Suuns & Black Heart Procession

02/06/11 par  |  publié dans : Concerts, Musique

“106” : c’est le nombre attribué à cet ancien dock Rouennais transformé l’année dernière en salle de diffusion de musiques actuelles. L’ancienne friche a ouvert en novembre, la communication a un impact à des centaines de kilomètres à la ronde. Fantastique ! La programmation a l’air bien branchée rock. Fin 2010, Envrak embarque donc le dépliant dans sa poche et fait le tour de ce qui est annoncé.

C’est comme ça que nous découvrons les fabuleux Black Heart Procession
. Ce groupe rock alternatif tout droit venu des USA a la particularité d’évoluer avec un noyau en duo et de faire appel ensuite à une multitude de musiciens pour enrichir leurs compos. Et ils n’en sont pas à leur coup d’essai ! C’est pour leur sixième album, sobrement intitulé Six, qu’ils s’engagent dans une tournée internationale.

Quelques semaines avant le concert, on s’intéresse à la première partie. Suuns est composé de quatre montréalais. Mais non non, pas d’accent québécois, et ce n’est pas parce qu’ils viennent du froid que leur cerveau n’est pas irrigué par la créativité (on pense notamment à Arcade Fire qui est natif du même endroit.)

En octobre 2010, Suuns sort donc son tout premier album, Zeroes QC, en hommage au nom originel du groupe (Zeroes). Un premier titre, Up past the nursery, nous fait tomber en émoi pour ce groupe en quelques secondes. Ne vous fiez pas aux apparences et à la douce mélodie de leur nom : Suuns se répand dans un univers glacial complètement maléfique.

La voix est frêle et susurre des mots à peine compréhensibles. A cela se rajoutent les chœurs qui amènent une ambiance mystique, dérangeante, glauque. Suuns semble être tout droit sorti de nos plus mauvais cauchemars pour nous mettre face à eux en restant tout éveillés.

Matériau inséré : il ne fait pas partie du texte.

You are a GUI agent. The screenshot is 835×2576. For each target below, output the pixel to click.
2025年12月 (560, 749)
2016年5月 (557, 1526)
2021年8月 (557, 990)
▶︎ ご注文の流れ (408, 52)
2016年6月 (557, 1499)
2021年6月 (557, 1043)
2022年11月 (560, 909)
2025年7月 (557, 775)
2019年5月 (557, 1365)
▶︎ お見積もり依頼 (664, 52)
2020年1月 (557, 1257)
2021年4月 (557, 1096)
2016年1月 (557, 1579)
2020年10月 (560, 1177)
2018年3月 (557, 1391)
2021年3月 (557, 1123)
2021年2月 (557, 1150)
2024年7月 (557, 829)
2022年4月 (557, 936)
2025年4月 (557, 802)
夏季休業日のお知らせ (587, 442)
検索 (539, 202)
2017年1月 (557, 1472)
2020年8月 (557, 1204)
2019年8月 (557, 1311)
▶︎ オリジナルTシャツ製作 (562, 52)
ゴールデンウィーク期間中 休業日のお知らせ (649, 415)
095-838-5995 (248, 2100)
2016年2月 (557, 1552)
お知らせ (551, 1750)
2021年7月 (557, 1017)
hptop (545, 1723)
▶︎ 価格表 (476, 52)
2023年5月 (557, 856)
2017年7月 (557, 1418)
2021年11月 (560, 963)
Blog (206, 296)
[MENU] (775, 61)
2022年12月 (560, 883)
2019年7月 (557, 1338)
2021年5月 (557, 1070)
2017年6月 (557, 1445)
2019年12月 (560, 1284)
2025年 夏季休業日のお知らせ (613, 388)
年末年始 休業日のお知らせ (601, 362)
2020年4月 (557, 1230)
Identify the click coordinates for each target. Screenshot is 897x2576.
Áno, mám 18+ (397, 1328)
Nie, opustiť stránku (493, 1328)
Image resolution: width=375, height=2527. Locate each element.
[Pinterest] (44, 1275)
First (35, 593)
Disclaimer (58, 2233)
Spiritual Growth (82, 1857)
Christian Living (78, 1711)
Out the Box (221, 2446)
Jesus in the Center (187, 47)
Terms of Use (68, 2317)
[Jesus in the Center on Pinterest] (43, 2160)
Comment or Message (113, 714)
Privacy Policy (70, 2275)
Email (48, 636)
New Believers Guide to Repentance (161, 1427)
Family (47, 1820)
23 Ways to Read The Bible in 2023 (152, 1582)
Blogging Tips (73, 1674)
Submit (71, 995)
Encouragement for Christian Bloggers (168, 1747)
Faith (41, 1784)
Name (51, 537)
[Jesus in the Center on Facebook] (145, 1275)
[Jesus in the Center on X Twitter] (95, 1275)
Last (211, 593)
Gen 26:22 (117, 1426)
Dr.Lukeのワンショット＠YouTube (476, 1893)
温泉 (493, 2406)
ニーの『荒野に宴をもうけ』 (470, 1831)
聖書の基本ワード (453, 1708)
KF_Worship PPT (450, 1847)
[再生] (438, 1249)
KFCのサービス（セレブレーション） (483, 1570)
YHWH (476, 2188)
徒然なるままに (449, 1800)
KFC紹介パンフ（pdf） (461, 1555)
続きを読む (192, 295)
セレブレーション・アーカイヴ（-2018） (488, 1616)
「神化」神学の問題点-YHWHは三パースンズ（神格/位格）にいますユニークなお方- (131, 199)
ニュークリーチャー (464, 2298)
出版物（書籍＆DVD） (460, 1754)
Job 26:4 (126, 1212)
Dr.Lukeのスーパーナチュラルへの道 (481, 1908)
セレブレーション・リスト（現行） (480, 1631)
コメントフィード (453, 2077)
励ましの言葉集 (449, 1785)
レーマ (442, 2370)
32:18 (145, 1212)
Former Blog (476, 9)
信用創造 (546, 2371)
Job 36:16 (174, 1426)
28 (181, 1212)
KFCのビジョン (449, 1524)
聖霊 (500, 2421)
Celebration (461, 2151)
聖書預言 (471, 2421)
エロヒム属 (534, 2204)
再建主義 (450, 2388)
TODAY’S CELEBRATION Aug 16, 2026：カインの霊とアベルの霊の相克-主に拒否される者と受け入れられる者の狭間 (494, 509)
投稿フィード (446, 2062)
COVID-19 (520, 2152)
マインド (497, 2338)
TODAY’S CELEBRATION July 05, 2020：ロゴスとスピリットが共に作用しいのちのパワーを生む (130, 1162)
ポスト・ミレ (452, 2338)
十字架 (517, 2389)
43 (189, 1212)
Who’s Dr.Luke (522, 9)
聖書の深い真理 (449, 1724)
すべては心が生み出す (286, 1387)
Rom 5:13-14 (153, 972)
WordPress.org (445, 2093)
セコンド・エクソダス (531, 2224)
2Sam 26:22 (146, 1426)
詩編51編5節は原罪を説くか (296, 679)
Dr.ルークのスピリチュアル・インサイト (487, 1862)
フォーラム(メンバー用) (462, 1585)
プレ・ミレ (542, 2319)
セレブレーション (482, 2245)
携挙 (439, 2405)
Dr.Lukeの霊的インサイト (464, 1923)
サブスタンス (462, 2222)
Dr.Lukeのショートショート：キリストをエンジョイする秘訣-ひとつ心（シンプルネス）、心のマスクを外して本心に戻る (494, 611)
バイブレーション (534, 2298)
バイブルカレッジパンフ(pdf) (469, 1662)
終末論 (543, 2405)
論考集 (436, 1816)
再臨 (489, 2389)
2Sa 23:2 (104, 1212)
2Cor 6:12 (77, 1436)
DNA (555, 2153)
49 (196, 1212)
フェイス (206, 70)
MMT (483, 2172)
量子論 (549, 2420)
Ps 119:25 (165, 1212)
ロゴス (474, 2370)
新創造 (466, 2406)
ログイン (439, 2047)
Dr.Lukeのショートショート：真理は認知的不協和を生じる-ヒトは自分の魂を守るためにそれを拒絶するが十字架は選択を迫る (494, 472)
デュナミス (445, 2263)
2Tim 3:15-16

Le quatuor nous met mal à l’aise et s’en amuse. Nos oreilles sont face à un groupe de tortionnaires complètement barrés qui parviennent à s’emparer de nos esprits en quelques mesures. Les plus petites parcelles de masochisme au fond de nous ont été conquises en un morceau. Voilà de quoi être avertis pour le concert…


Jeudi 19 mai : le jour du concert est enfin arrivé.
Au guichet, les gens se pressent pour acheter les dernières places de BHP et Suuns, mais c’est pour mieux se ruer dans la grande salle de la SMAC afin d’assister au show de Chinese Man, programmé le même soir et déjà complet. La partie Club est quasi déserte : sur la jauge de 320 personnes possibles, il semble qu’à peine la moitié soit remplie. Non seulement Suuns va nous martyriser le cœur mais en plus ce sera en petit comité. Allez zou, premier rang…

Le single Pie IX donne le clap de départ. Voilà un groupe qui sait exactement comment amener progressivement la furie dans la salle, tellement doucement que nos corps n’en peuvent plus : ils supplient les musiciens de tout faire enfin partir dans une batterie infernale qui soulagerait nos esprits.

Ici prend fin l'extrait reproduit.